Either that, or I'm completely full of shit. In any case, the first real break came that evening, and left me astonished. I'd been clicking around the cable channels with the remote, and heard Corbeil's name mentioned. Channel 3: the newsreader had more hair than the average werewolf, and teeth just as shiny, he liked this stuff, and this story.
Benson had been found dead in his hospital bed, a victim of what police said was a deliberate barbituate overdose. He'd been murdered.
Benson had been with a man named William Hart when he was shot, and had given Hart's name as an alibi for the time that Lane Ward had been shot. After Benson had been found dead, police went to talk with Hart. They found him dead in an easy chair, a pistol on the floor beside him, an apparent suicide. The newsreader added that police had interviewed Corbeil in the case, but that he had not been charged with anything, nor was he being held.
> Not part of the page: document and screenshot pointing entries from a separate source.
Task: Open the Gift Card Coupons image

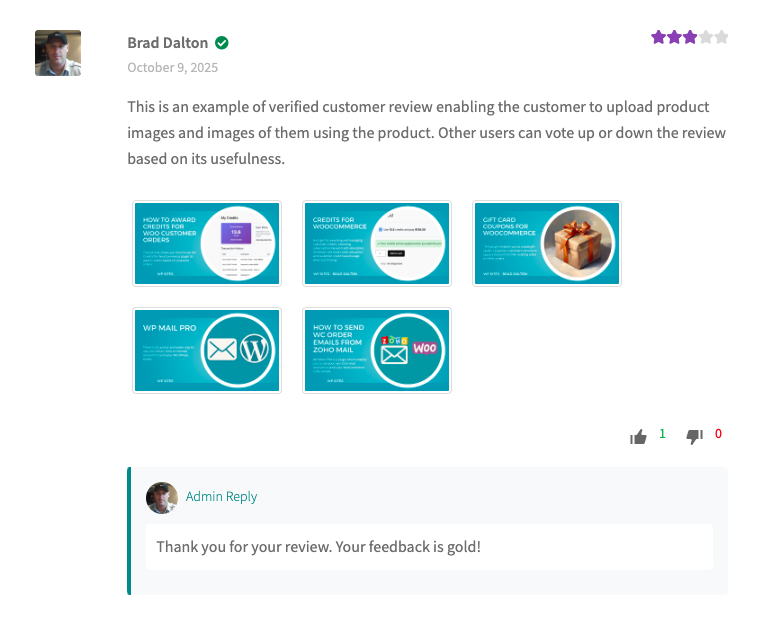Action: coord(547,244)

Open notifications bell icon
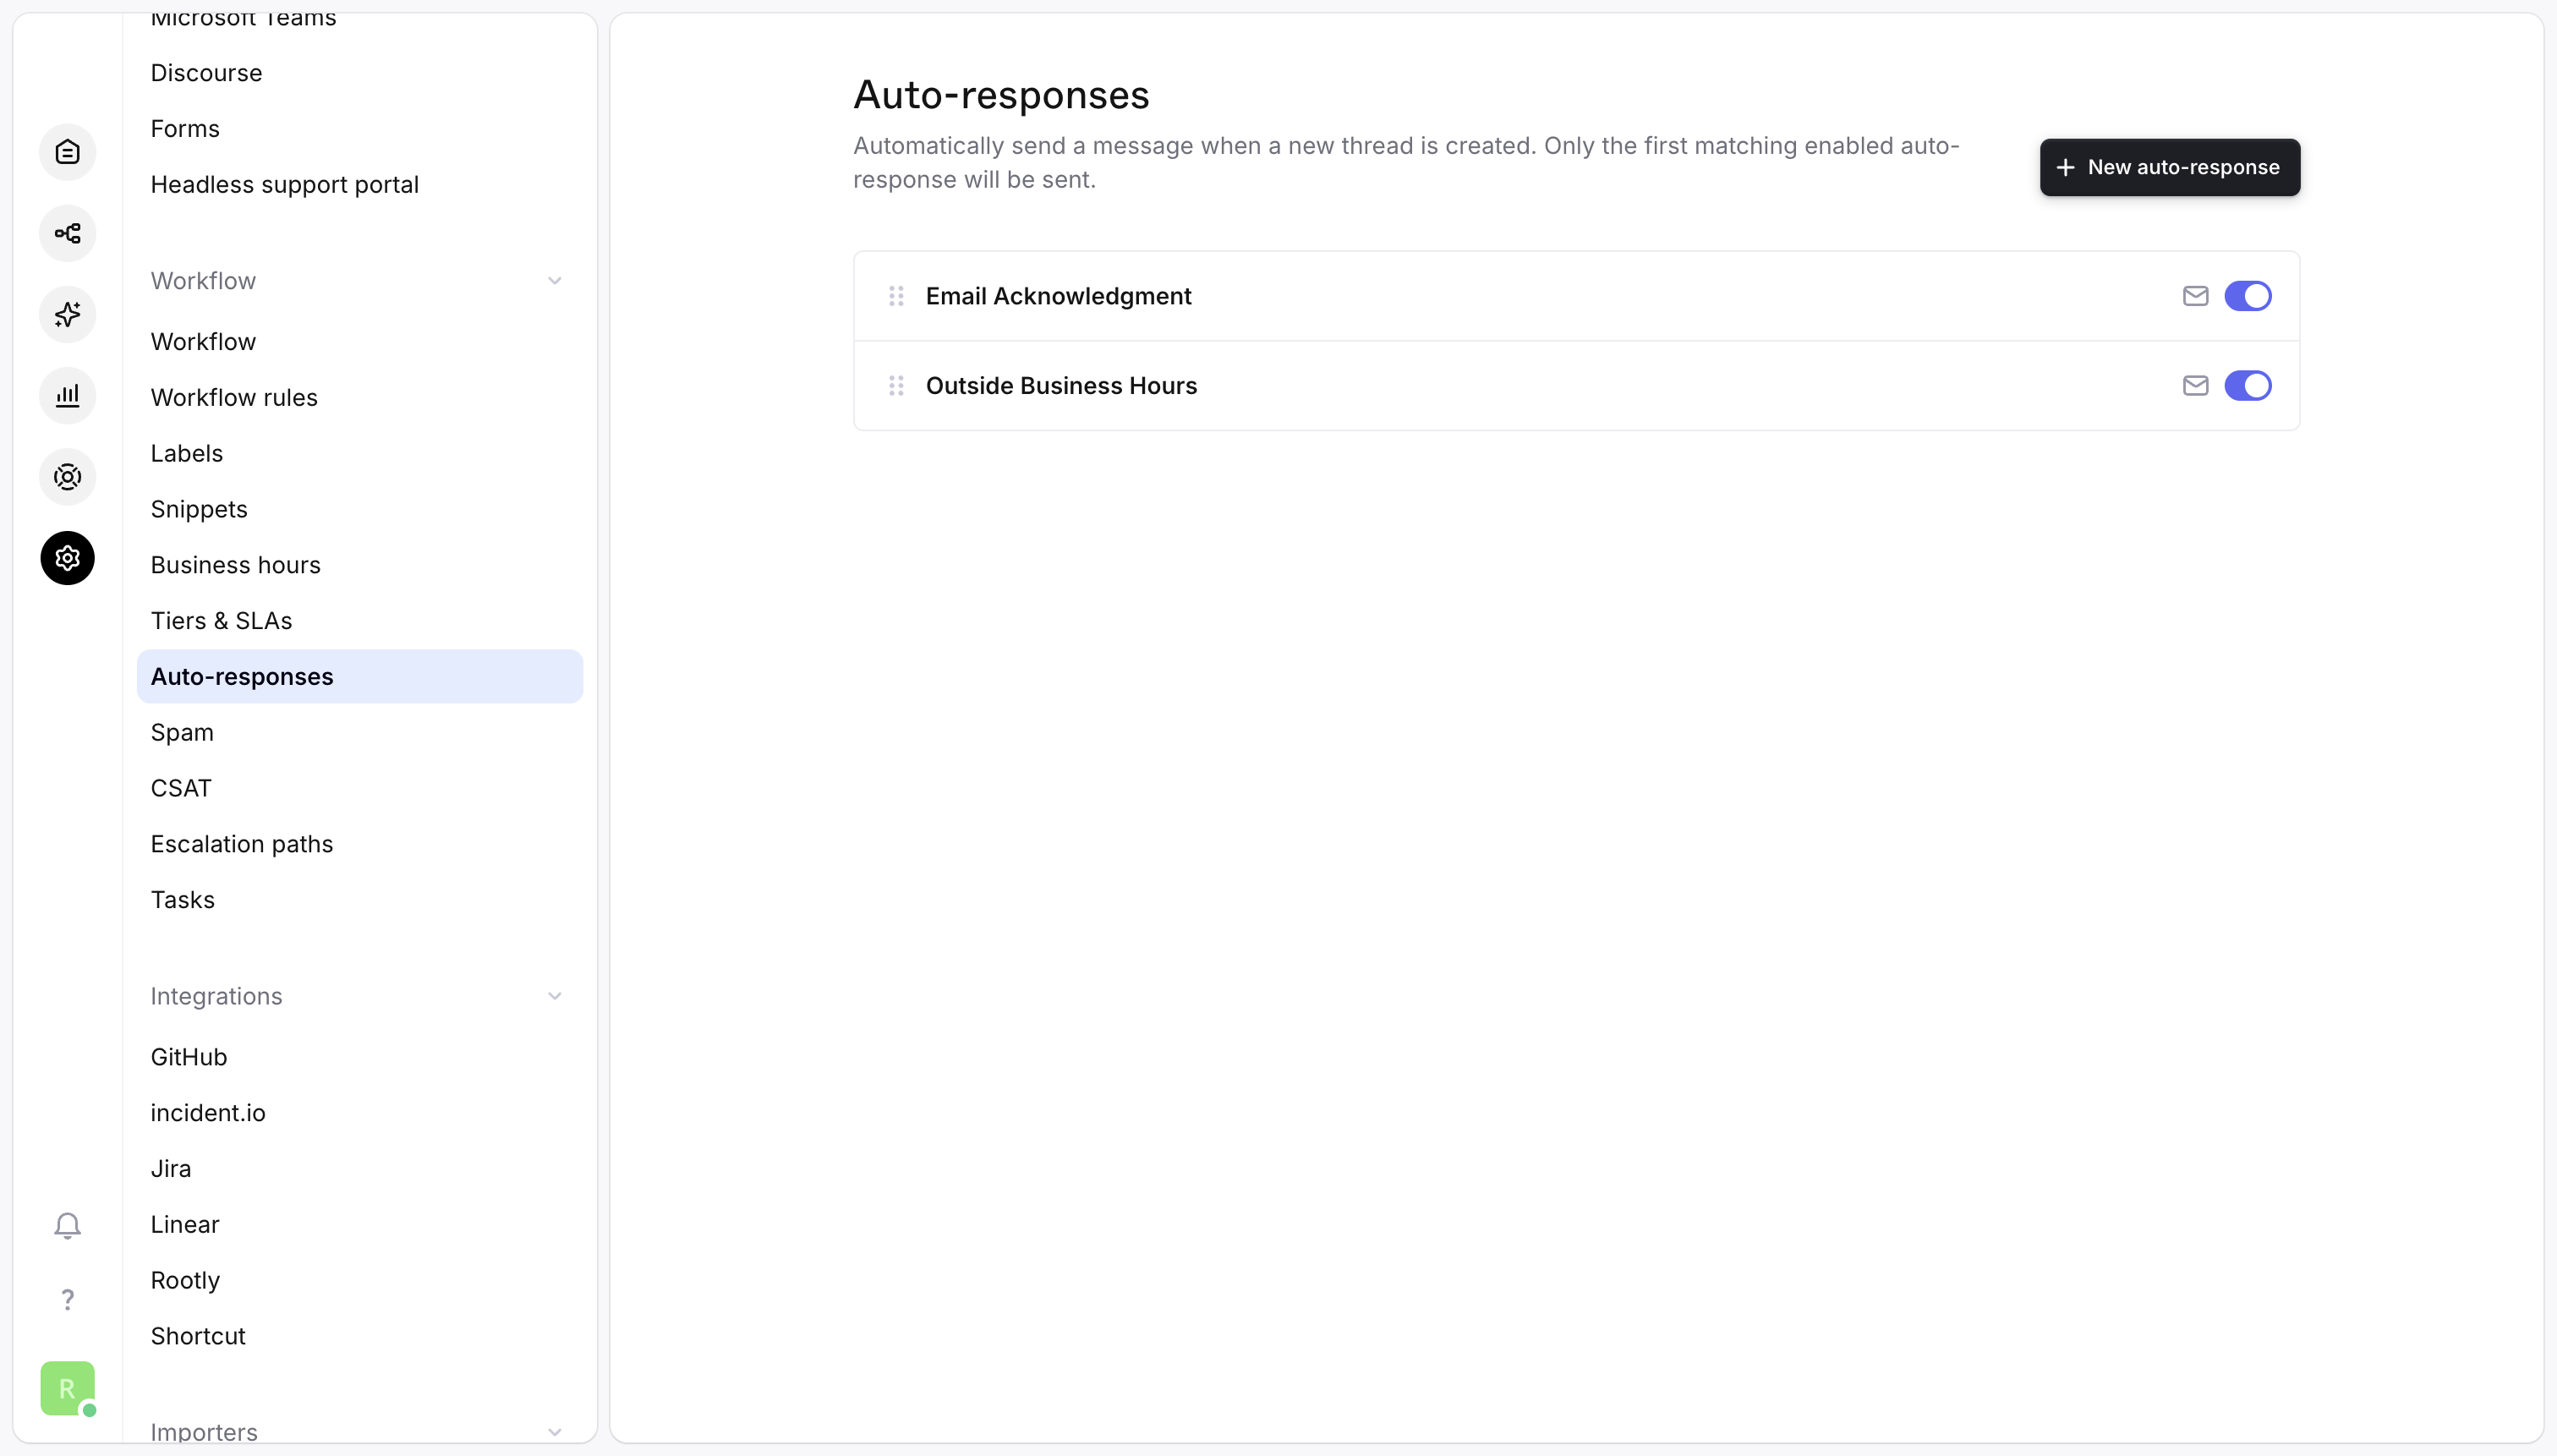click(x=67, y=1225)
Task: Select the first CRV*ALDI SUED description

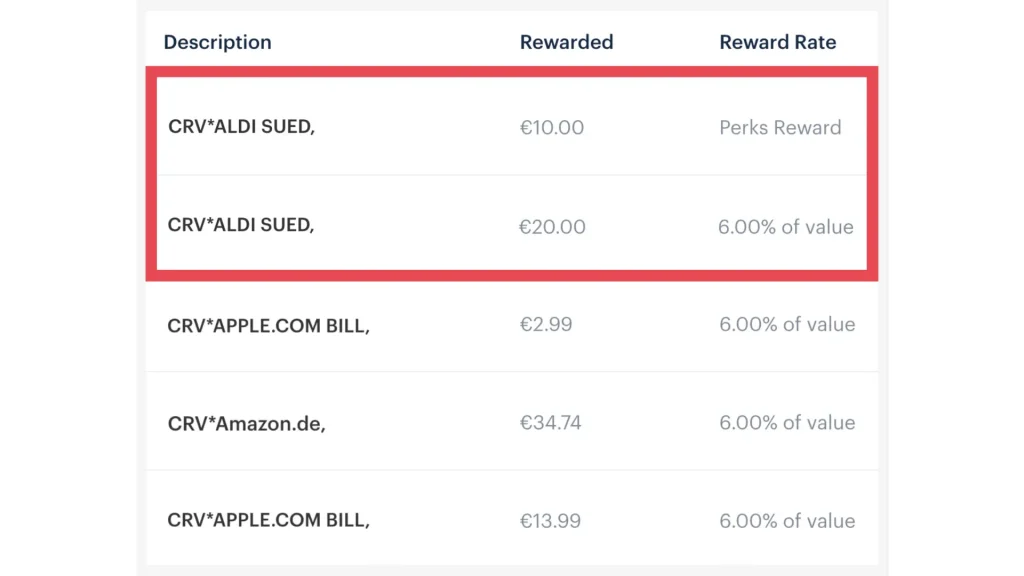Action: [x=241, y=128]
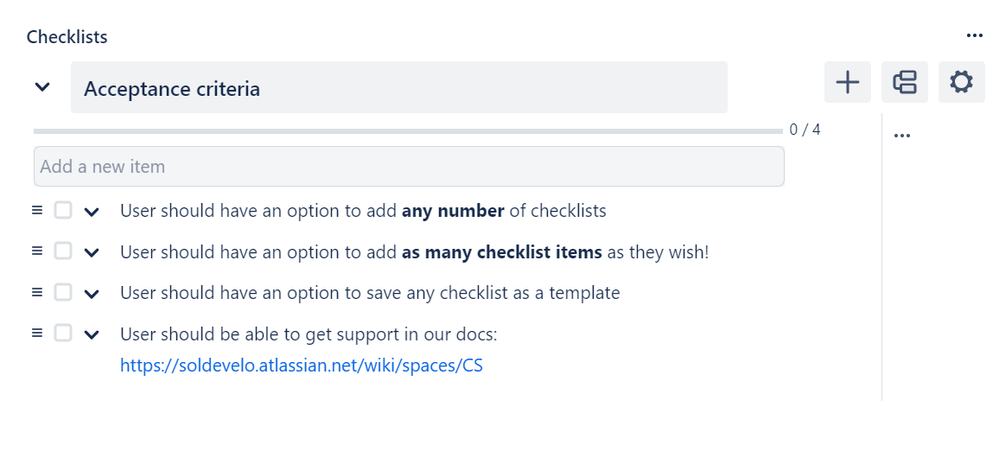Open the soldevelo.atlassian.net wiki link

(301, 366)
"Corbeil says that his company, AmMath, a high-tech concern that creates top-secret coding software for the federal government, has been under attack for several days by the hacker group that calls itself Firewall, apparently because AmMath is one of the lead contractors on the Clipper II chip. The Clipper II, if you recall, is the chip that the government would like to see incorporated as a standard in communications hardware, including that used on the Internet. Firewall is the group that has taken credit for the continuing denial-of-service attack on the IRS.
"Corbeil said that he did not understand Benson's involvement with Lane Ward or her brother, Jack Morrison, who was slain last month after an alleged break-in at AmMath's secure computer facility. He said that he had asked Hart to monitor Benson's activities after the Morrison shooting, but hadn't known of Ward's presence m Dallas or his security officers' shootout with them," the newsreader intoned, his eyebrows signaling a moderate level of skepticism.
Benson and Hart were dead. Who'd done that? Corbeil himself? Or were there more security goons in the background somewhere? Corbeil's story was actually pretty good, from a legal standpointhe took no position, he was confused. If it all got mixed in with national security and codes and spies and Firewall, and if the guy held out, he might walk.